Work request:
Begin at the line containing "Screen dimensions: 800x364" in the records below, end at the line containing "Task: Open the M'gladbach club crest icon", and retype each line in that span exactly. No other line and no image should appear.
-------- Source data
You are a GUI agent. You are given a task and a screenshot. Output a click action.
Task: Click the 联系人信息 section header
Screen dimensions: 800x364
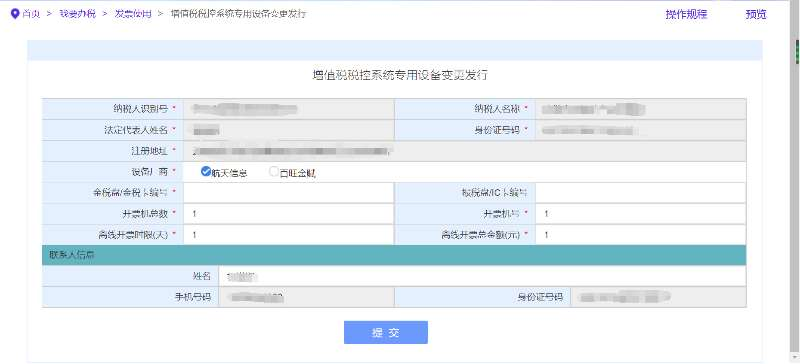[394, 255]
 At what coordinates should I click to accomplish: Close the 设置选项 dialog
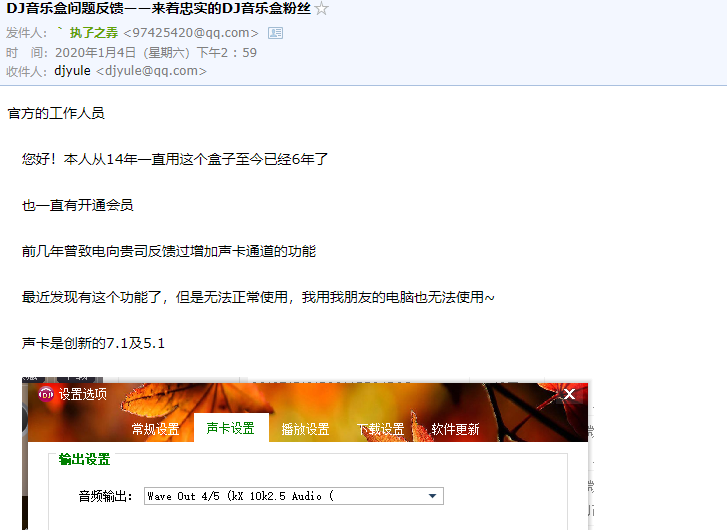pyautogui.click(x=569, y=394)
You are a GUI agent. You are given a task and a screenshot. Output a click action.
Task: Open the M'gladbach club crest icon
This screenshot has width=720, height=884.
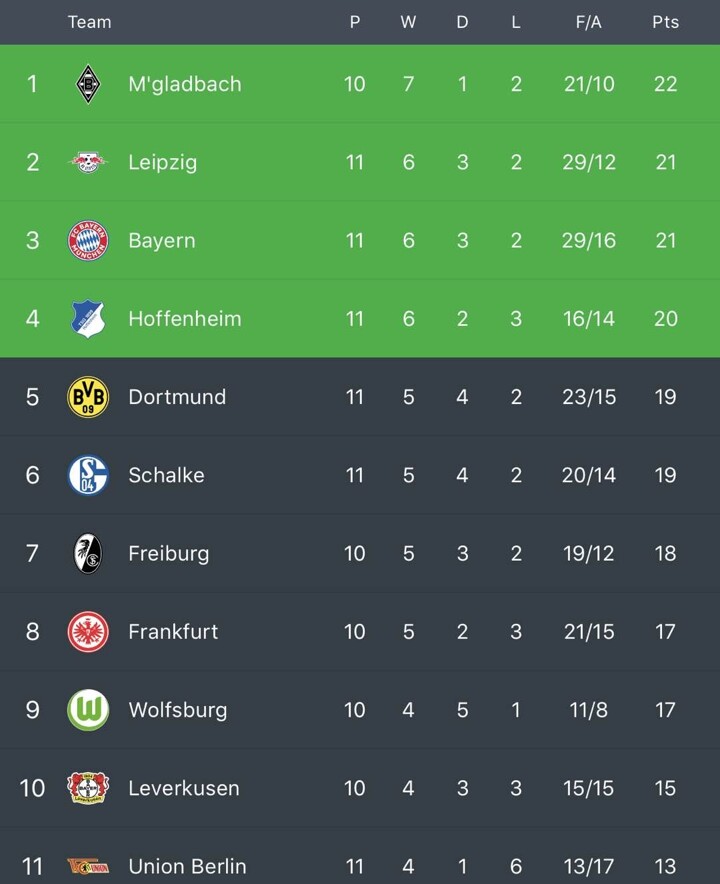click(88, 84)
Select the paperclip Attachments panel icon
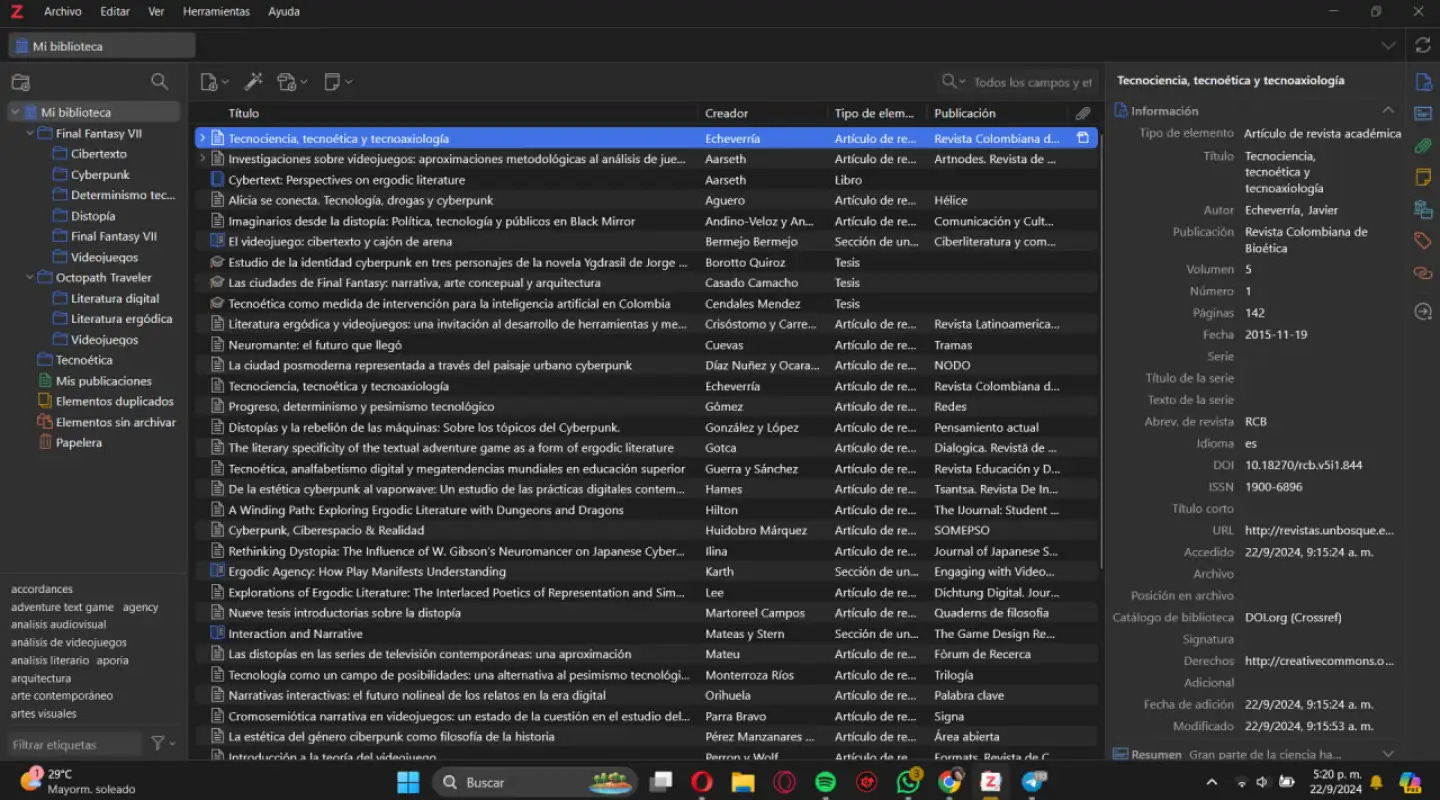Viewport: 1440px width, 800px height. (1423, 146)
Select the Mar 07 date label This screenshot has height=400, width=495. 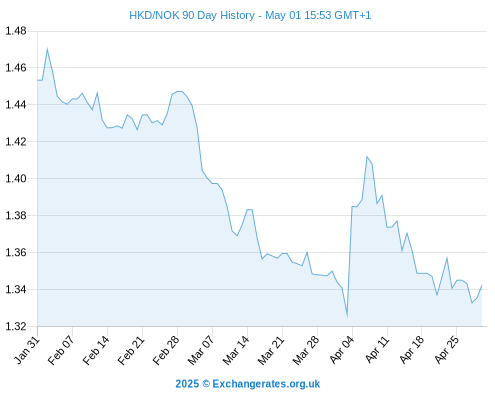pyautogui.click(x=201, y=350)
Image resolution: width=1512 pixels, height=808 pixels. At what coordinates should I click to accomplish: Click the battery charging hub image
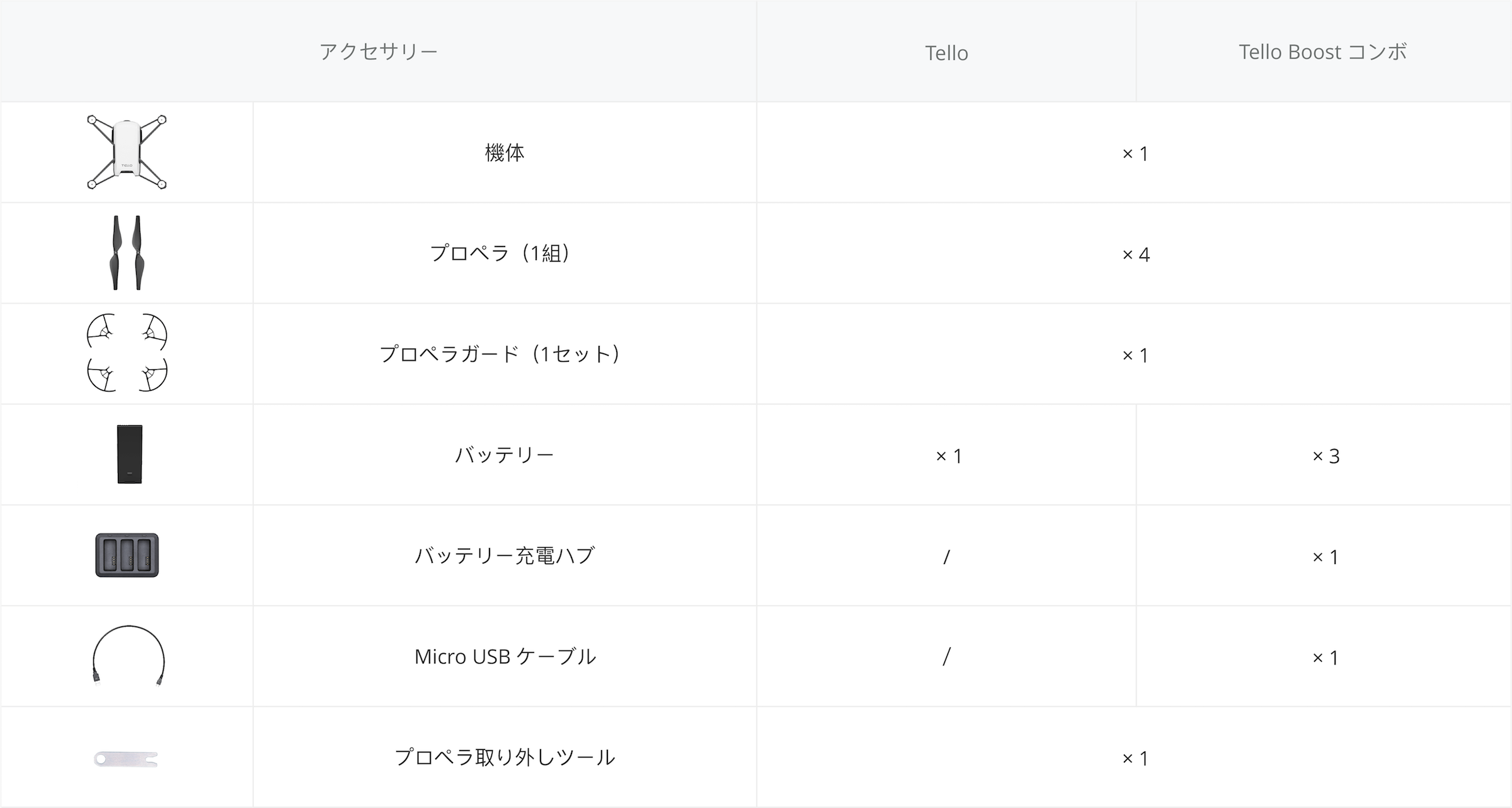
----------------
Answer for the task:
Screen dimensions: 800x364
[394, 255]
 At what coordinates should I click to accomplish: Close the 设置选项 dialog
pyautogui.click(x=569, y=394)
You are a GUI agent. You are given a task and a screenshot. Output a click action.
Task: Open the M'gladbach club crest icon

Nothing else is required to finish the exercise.